Pressure is good for character
Just when they develop flat torque curves, we want peaky ones back again
From the launch of Yamaha's new Super Ténéré: "The exhaust pipe connection between the two headers is discontinued to give more character to the engine. The link pipe gives a flat feeling to the curve, so removing it makes the engine a bit more peaky."
This is all about exhaust gas. When a four-stroke is tuned for power it means more revs, and so the cylinders have thousandths of second to fill with fresh mixture, compress it, burn it and pump it out again. To get enough mixture in and out, inlet valves open early and exhaust valves stay open for longer – so both are open at the same time. This is valve overlap and, generally, the more power and higher revs you want, the more of it you need.

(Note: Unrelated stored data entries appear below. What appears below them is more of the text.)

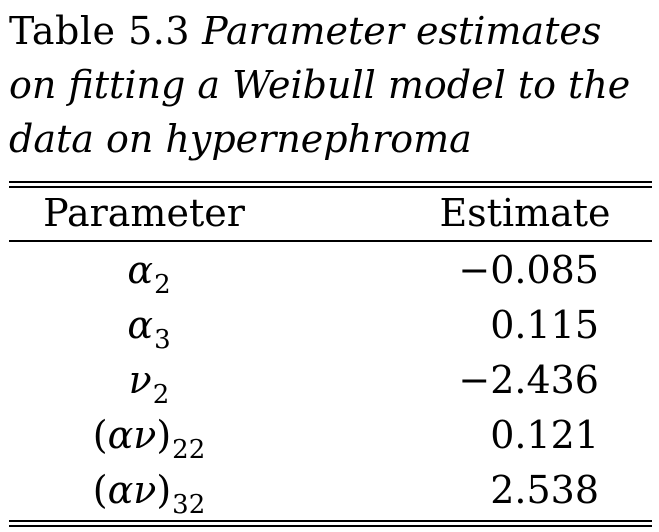 This screenshot has width=659, height=532. I want to click on bottom-rule-inner, so click(330, 521). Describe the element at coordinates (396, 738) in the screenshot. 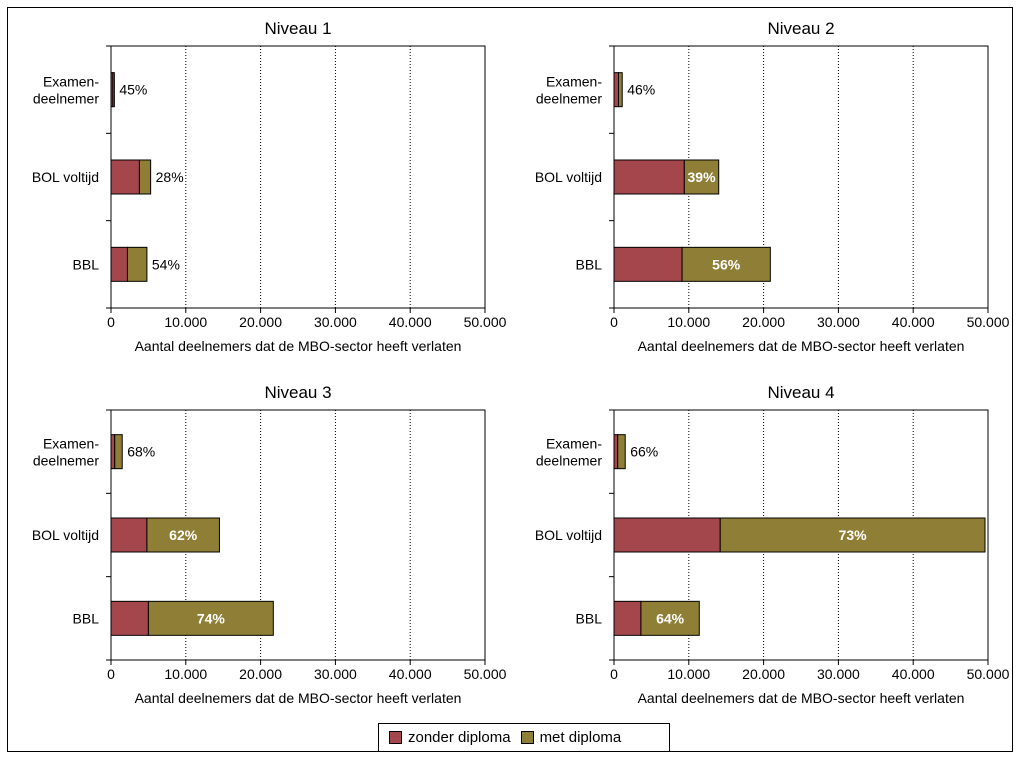

I see `legend-swatch-zonder` at that location. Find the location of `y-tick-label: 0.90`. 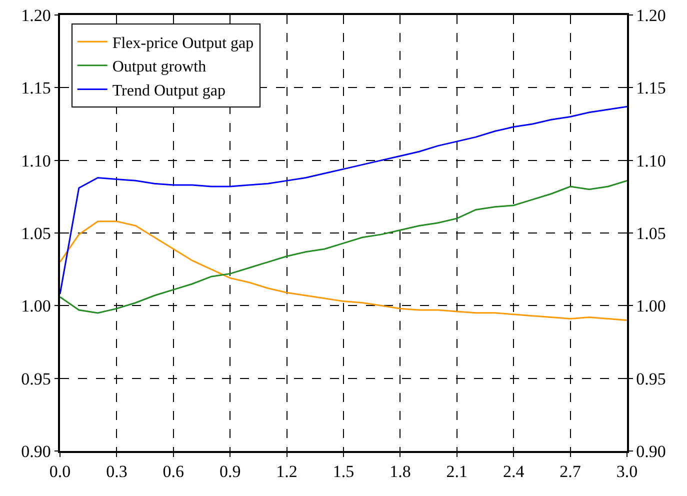

y-tick-label: 0.90 is located at coordinates (36, 452).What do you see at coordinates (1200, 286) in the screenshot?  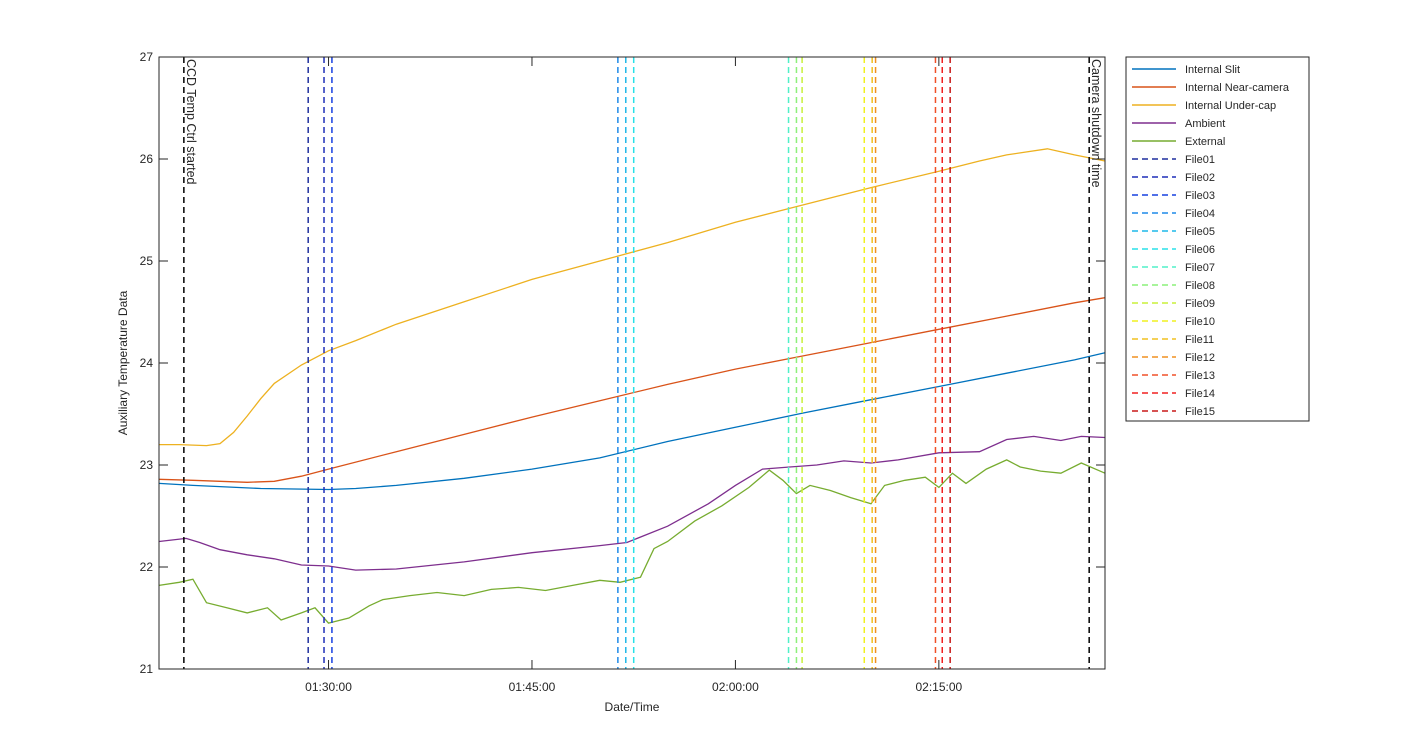 I see `legend-label-file08: File08` at bounding box center [1200, 286].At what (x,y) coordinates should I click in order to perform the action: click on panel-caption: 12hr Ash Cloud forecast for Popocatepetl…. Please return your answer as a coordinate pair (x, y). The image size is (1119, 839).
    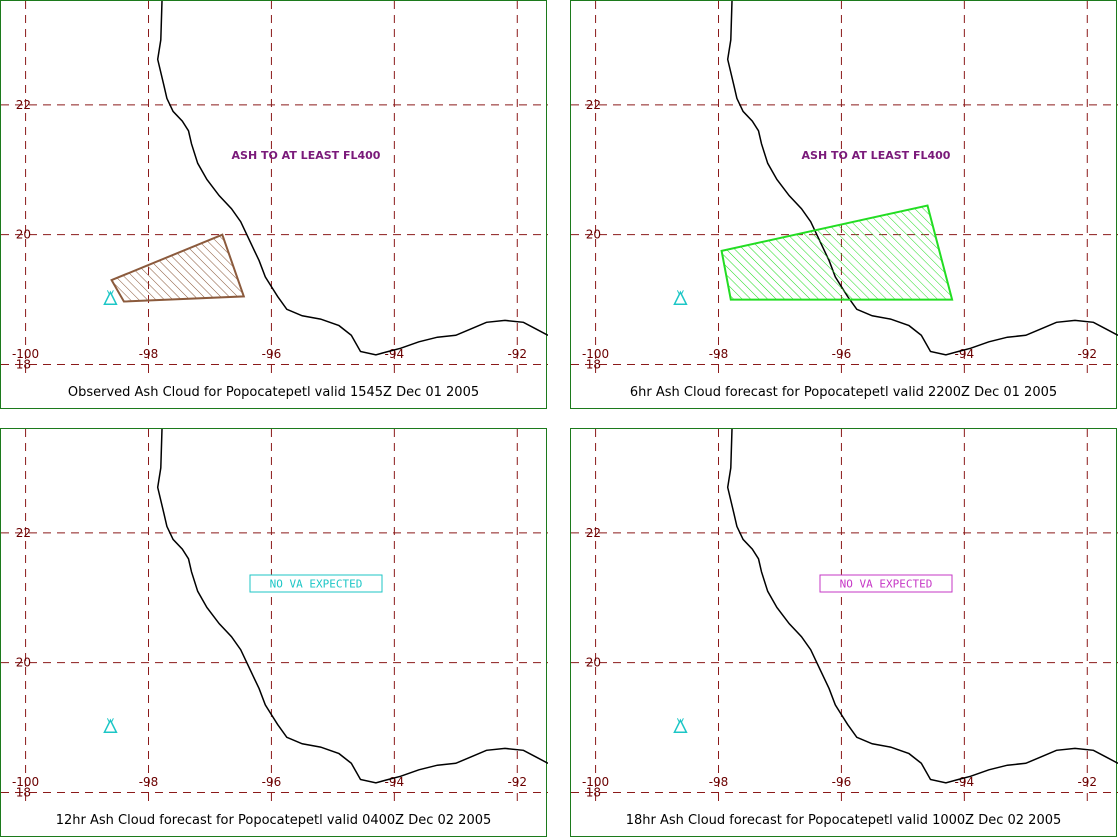
    Looking at the image, I should click on (274, 820).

With both valves open there's no physical impediment to exhaust gas getting pushed back into the inlet ports and obstructing fresh charge coming in. To help stop this, engine designers use exhaust pipe shape, diameter and length to control gas behaviour.
Imagine exhaust gas as a flow of water, released in big, high-pressure pulses rather than a continuous flow. It speeds up in a narrow pipe, slows when it's wide, becomes turbulent at corners etc. Furthermore, opposite low-pressure waves are created every time the high-pressure wave hits a pipe bend, a baffle, or changes momentum rapidly. By 'tuning' exhaust dimensions, an area of low pressure can be timed to arrive back at the exhaust ports at exactly the right moment to help 'draw' out spent mixture. This is scavenging.
Short of building exhaust pipes with variable lengths like trombones, exhaust dimensions are fixed and optimised for peak power at high revs. But because of the nature of the waves bouncing back and forth inside the pipe, an exhaust will also work well at other engine speeds, and correspondingly less well in between.
This is partly responsible for the lumpy shape of torque curves, and undesirable in a race engine where a predictable delivery is crucial. And so engineers spent a long time trying to smooth it out. Before sophisticated engine management allowed total control over ignition and fuelling, this was done in a number of ways, including tuned exhaust lengths, tapering headers, even servo-controlled exhaust valves.
Another method was to use short balance pipes linking the separate headers. Ducati, among others, used balance pipes in the 1970s. Apart from effectively giving each cylinder two silencers and therefore being quieter (anyone hearing a pair of Contis at full bore may disagree), the link pipe 'balanced' pressure so a negative wave would arrive at one exhaust port to assist in scavenging, in opposition to the other cylinder that was firing, smoothing out the torque curve. Later, the same thinking gave rise to the small crosspipes found between headers on many modern multi-cylinder bikes.
Including, for example, the 2010 Super Ténéré. However, this year, Yamaha clearly think they overdid it and want to inject a bit more feel to the XT1200's power delivery. So they've removed the link pipe and made the torque curve lumpier. That's progress.